Assignment:
What are the lines from the one containing "Task: Select the 21:00 label on x-axis" through the end of the listing below? Return them exactly, and only them.

──────────

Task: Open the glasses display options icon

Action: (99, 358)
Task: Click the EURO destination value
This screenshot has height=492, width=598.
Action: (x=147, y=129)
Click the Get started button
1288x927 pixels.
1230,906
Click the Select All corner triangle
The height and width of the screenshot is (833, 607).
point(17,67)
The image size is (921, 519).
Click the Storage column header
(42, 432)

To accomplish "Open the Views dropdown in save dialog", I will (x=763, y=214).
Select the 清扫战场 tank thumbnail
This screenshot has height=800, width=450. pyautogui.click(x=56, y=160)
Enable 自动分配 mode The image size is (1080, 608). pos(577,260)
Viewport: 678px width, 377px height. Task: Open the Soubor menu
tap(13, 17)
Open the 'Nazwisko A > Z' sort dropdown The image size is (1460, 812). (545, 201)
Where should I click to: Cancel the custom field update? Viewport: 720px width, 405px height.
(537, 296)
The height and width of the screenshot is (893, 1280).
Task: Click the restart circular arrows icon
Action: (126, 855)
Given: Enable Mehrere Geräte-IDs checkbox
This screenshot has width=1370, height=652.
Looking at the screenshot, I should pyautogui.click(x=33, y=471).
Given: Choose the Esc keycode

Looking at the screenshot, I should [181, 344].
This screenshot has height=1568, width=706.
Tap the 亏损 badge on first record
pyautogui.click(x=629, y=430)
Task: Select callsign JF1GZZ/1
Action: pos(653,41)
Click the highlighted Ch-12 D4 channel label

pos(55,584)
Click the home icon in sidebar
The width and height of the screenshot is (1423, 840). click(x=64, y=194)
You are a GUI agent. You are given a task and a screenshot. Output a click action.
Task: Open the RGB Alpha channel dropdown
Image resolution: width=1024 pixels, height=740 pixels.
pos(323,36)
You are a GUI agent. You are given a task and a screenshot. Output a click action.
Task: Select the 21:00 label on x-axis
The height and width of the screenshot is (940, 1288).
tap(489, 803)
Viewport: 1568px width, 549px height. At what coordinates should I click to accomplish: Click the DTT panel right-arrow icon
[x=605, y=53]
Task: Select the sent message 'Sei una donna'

──────────

Answer area:
Task: Select the 21:00 label on x-axis
The height and width of the screenshot is (940, 1288).
tap(489, 803)
Viewport: 1568px width, 549px height. At what coordinates should I click to accomplish: Click the DTT panel right-arrow icon
[x=605, y=53]
Task: Select the sent message 'Sei una donna'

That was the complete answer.